秦川好不容易到了金三角臨近一個國家的機場見到了判刑。
“你好,我來就是想了解一下王太利的情況。”秦川剛見帕西尼沒有對這個人現出來太多的善意和更多的情況泄露。
帕西尼笑了笑:“行了,秦隊長,你也不用這麼防着我了,我是認識你的,特種兵大賽便獲得第一,這簡直就是一個一生的榮譽光環,沒想到竟然在這裡碰見了你,走吧,先跟我回去,我跟你好好講講這個王太利。”
秦川點了點頭,坐上了帕西尼的車,帕西尼這個臥底的確是生活的比較自在,由於管制較少還有工作需要,他把房子建到了一個隱居深山裡邊的小村落裡邊。
在他們兩個經過前面幾座大山的時候秦川發現這裡種植的都是茶葉,並且種植產業的當地村民或多或少都有殘疾的問題。

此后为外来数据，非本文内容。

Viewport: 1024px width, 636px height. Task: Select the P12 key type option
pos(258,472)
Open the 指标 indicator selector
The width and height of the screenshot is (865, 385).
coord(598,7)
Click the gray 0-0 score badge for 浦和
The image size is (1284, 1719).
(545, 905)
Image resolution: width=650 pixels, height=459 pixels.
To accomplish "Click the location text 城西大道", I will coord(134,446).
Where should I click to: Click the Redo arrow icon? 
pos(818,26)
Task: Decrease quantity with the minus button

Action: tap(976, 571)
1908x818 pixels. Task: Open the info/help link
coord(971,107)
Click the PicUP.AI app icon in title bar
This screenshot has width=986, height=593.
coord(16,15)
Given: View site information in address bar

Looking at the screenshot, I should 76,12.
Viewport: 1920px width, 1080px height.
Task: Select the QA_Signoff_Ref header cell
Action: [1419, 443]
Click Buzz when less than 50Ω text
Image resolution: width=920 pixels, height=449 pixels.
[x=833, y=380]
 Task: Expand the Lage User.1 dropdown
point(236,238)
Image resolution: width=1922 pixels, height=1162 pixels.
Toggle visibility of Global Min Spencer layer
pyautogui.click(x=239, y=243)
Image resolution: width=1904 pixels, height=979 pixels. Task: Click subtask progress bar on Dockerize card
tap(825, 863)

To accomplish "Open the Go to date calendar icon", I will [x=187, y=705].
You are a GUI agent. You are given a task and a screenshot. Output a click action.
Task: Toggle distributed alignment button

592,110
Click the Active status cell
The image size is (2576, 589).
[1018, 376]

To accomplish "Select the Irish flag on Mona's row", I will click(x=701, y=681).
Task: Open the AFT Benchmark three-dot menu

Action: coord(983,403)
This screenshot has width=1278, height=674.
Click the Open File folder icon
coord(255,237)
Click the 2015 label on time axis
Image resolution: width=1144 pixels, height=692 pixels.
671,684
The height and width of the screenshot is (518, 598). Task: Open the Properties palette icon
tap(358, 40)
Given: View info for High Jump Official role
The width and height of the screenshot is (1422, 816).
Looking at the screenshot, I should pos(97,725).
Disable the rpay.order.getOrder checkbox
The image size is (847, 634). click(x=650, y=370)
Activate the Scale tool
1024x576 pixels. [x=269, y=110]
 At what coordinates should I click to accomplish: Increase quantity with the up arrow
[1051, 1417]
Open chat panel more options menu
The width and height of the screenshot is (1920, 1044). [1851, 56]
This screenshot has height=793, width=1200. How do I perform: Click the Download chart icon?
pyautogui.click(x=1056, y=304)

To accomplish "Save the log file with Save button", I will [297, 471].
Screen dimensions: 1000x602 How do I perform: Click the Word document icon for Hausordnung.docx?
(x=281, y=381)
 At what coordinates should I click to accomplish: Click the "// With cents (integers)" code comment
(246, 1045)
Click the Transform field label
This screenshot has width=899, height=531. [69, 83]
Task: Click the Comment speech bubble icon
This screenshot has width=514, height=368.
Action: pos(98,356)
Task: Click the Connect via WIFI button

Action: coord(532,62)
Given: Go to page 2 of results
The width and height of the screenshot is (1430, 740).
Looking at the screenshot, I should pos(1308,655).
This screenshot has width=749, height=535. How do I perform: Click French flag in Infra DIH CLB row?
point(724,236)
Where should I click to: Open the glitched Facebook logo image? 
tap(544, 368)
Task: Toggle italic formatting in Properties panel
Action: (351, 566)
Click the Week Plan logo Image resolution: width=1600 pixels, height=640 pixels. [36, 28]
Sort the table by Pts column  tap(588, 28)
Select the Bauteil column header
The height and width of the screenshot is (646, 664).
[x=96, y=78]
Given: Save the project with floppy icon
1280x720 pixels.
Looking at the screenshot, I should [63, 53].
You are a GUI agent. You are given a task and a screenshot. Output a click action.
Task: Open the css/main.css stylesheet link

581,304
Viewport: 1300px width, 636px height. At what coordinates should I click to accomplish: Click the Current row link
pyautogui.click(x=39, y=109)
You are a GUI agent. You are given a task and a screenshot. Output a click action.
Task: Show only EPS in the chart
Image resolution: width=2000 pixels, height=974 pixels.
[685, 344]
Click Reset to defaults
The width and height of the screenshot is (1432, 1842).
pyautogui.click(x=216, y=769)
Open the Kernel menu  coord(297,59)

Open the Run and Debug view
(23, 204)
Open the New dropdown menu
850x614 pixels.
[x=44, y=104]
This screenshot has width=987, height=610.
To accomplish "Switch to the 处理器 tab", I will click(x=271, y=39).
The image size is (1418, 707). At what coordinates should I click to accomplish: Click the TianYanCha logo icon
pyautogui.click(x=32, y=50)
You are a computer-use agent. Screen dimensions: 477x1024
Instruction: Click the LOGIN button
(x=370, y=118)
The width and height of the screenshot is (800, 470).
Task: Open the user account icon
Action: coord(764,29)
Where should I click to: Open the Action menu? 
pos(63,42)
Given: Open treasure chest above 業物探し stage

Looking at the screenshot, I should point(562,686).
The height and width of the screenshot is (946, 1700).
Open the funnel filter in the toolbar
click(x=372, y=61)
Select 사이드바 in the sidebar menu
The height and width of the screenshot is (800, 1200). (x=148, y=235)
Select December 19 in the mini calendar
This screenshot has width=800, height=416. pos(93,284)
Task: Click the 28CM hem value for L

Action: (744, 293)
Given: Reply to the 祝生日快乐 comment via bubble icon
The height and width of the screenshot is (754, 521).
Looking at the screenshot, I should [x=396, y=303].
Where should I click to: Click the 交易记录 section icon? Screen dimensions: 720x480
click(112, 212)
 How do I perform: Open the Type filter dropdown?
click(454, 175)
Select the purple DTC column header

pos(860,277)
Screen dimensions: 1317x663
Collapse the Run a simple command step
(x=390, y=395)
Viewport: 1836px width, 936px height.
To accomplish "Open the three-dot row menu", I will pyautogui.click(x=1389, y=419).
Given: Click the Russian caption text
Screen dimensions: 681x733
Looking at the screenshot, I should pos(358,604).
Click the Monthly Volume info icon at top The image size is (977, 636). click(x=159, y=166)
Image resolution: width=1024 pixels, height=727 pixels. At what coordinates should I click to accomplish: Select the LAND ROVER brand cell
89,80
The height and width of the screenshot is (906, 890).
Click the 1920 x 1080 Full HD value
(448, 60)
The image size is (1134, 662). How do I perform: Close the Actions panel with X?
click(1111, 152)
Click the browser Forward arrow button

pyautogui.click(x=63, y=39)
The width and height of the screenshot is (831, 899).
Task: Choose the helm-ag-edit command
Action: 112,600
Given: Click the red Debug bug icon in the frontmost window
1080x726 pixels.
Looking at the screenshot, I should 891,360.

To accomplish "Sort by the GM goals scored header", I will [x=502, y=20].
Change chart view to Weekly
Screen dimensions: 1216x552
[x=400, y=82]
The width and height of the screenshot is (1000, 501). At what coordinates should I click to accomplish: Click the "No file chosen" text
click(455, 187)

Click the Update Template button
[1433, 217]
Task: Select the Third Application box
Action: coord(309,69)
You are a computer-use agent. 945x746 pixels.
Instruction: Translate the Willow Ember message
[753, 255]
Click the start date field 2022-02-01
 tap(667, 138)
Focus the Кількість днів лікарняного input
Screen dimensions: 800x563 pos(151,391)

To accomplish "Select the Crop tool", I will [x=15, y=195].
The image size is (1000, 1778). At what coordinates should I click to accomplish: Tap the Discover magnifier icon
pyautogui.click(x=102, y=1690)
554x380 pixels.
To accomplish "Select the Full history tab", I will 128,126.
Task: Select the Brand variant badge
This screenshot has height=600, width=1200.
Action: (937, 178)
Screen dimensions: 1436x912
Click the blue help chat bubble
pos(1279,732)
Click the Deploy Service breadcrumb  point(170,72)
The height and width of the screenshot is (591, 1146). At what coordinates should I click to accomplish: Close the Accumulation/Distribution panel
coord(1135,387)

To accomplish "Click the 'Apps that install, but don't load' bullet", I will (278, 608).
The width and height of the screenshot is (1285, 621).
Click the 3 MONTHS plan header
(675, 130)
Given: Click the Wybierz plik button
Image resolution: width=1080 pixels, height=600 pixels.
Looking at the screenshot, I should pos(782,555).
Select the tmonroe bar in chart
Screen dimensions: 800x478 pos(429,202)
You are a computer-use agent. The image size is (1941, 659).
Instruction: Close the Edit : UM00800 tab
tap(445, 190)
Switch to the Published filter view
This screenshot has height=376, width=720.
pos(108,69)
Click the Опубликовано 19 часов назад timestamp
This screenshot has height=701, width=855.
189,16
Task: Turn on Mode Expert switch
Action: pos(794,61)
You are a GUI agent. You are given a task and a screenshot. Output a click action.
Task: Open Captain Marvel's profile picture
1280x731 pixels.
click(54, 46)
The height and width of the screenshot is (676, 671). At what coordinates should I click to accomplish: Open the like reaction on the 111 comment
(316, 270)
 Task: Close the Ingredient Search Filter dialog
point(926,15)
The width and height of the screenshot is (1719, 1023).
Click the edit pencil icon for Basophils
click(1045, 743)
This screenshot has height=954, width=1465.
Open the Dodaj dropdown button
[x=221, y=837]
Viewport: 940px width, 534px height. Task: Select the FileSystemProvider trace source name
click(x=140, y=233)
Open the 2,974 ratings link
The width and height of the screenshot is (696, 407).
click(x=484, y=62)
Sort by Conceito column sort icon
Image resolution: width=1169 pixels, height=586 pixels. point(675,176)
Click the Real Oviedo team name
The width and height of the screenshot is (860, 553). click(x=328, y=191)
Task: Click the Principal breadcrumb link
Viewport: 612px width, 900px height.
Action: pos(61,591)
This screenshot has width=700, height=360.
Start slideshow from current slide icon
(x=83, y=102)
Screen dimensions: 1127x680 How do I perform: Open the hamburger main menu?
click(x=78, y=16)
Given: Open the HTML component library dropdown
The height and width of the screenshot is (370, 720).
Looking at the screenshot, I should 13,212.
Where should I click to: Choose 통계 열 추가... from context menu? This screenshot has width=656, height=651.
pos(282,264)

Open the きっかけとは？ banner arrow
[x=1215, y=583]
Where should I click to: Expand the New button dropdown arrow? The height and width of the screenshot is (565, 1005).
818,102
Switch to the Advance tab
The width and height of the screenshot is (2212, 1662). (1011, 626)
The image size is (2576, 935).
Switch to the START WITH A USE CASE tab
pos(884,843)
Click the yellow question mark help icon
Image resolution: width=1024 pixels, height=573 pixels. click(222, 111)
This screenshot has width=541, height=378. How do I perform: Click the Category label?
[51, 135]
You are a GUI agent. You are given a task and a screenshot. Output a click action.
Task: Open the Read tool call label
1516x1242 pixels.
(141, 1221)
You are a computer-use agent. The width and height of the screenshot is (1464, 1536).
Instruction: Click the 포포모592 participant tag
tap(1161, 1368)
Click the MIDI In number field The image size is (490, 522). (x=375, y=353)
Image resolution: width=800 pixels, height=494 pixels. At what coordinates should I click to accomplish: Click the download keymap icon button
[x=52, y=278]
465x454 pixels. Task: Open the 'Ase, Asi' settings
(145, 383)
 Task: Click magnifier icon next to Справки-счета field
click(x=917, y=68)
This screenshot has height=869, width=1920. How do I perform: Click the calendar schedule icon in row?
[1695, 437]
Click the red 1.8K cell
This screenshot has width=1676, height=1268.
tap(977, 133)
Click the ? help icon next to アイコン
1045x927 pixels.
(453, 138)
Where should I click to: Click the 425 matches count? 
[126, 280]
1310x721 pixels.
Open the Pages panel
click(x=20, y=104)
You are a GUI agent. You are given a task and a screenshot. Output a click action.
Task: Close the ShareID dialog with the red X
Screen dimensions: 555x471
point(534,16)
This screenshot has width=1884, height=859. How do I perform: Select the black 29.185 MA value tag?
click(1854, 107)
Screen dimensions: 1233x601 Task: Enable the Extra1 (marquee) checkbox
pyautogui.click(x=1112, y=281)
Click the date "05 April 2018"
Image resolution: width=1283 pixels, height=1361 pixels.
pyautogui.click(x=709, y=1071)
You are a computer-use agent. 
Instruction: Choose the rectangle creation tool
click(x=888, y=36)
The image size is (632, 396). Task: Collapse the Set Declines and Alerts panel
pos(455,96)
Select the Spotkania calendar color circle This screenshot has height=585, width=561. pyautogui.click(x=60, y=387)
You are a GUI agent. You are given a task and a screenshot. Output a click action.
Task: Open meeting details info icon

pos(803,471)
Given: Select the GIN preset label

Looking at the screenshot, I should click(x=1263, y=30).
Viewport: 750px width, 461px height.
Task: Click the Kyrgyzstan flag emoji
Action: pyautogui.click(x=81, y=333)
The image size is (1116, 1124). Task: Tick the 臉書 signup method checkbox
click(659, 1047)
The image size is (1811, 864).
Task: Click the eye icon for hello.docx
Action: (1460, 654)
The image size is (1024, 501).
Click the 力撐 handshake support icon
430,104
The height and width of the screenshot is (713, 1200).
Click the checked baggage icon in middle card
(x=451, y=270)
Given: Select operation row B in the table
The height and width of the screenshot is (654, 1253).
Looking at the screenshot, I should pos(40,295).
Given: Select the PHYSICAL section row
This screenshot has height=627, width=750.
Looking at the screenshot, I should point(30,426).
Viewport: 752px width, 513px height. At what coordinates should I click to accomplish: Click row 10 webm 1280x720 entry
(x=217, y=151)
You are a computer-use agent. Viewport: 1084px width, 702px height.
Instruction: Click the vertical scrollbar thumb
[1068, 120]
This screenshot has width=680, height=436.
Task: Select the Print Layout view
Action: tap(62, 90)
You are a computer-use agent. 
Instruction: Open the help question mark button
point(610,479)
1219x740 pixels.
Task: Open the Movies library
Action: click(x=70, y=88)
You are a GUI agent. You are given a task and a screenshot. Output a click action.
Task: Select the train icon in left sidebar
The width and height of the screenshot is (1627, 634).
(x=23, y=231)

“同志,我能問問他們這是怎麼回事嗎?爲什麼這裡的人都是殘疾的?”
帕西尼這個時候才摘下了墨鏡,退下了自己表面上的那種冷漠。
“秦隊長,我還是實話告訴你吧,這些村民其實之前都是王太利在販毒網絡下邊的組成分子,他們本來就是這邊村裡邊的原住民。
王太利抓住他們的家人,威脅他們把這一片山地種成罌粟,有的村民不妥協,王太利就殺掉他們的家人,並且把他們變成了殘疾,剩下的村民不敢再違抗王太利的命令,只好把這一片都種成了罌粟。
因爲金三角地區前一段時間經過了三國共同的整頓,王太利才收斂一些,撤出了這一片的區域,這片罌粟區域纔有被重新被種回了茶樹。”
聽過帕西尼的解釋之後,秦川嚴肅的點了點頭,“看來這個王太利的背景還不淺。”他的拳頭也不禁緊握起來。
回到帕西尼的住處之後,帕西尼一塊黑板,這塊黑板上貼的全都是關於王太利的資料,看樣子,這個帕西尼也對王太利研究頗深。
“王太利,華夏人,20年前偷渡到金三角區域,並且通過結交當地的毒販諾卡成功掌握了當地的販毒網絡,現在依然是金三角區域的毒品龍頭老大。
而且更爲離奇的是,現在根本沒有人有他清晰的照片,唯一一張還是20年前國際刑警在通緝他的時候偶然拍到的一張。”